Lets look a little closer at the resolution changes made in the last decade. One thing to note is that Digital Television isn’t necessarily HD, HD has to do with resolution where as Digital has to do with the way the signal is delivered. Those old square tv were a standard resolution of 720×480 and the image was interlaced, meaning the video is broken into two fields and the delivered to your tv. When stations started moving to HD in the early 2000’s they were forced to make a decision. Would the choose a standard of 1080i or 720p, both formats had obvious advantages and disadvantages. 720p was a smaller resolution 1280×720 but was a progressive format which allowed them to draw the image on the screen all at once. Where 1080i was larger resolution 1920×1080 but it still used the older interlaced method, interlacing is more noticeable in sports and other shows with a lot of movement. The major broadcasters were split ABC and Fox chose to go with 720p where CBS and NBC chose to go with 1080i.
TV and film were very separated during this time TV had moved almost entirely to a digital form factor, while movies were still being shot on film, a format more suitable for the big screen. As new technology was developed in the recent years other formats have shaken out. Camera manufactures worked hard to be able to capture what is today’s standard of HD 1080p, while other manufactures pushed the envelope to create even more resolution. RED with the release of the RED one in 2007 was the 1st digital camera that movie makers could actually create an image of the same quality of film. The RED one shot at 4k.

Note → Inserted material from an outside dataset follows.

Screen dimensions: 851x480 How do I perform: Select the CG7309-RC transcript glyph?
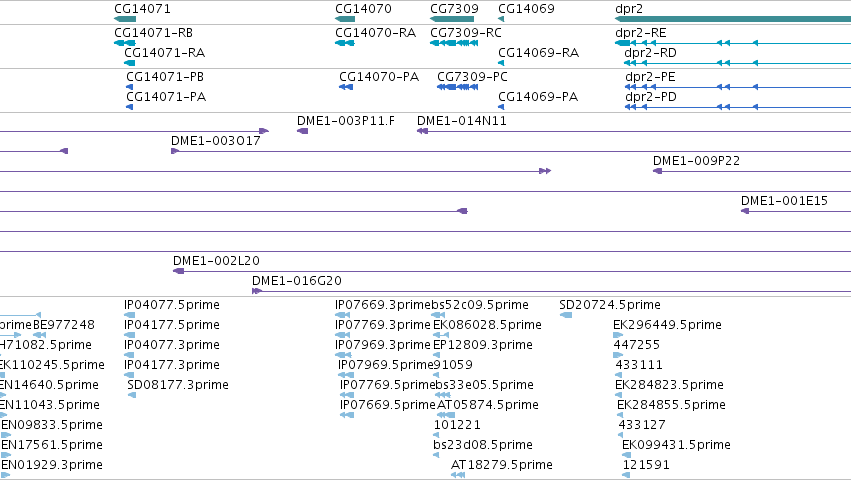coord(454,43)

There are many other options out there to shoot in 4k in this day and age, and although you probably won’t see CSI broadcast on CBS in 4k anytime in the near future, there are many places that are already distributing 4k video to your tv, places like Netflix and Youtube are already letting you watch 4k if you have a way of viewing it. Now lets be clear 4k is a film format and metaphor for broadcast it is refered to as UHD or Ultra High Definition, which as you can see isn’t quite 4,000 pixels high so it’s not truly 4k. But with nearly 50% of households having tv’s connected to the internet* in one way or another this is definitely the wave of the near future.

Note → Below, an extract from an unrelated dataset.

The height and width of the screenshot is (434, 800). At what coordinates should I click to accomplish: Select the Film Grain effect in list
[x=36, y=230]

- Nearly every show, produced today is shot 16×9
- Local Broadcasters use a method called “Center Cutting” to make 16×9 video 4×3 for their “analog” signals, getting rid of about 1/3 of the total image
- 77% of homes have HDTV sets*
- 59% of all tvs are HDTVs*
- 31% of adults watch video on non-TV (Computers, mobile phones, tablets) devices daily and 58% weekly – up from 18% daily and 46% weekly just 2 years ago*
- 6k was announced by Camera manufacturer RED last year.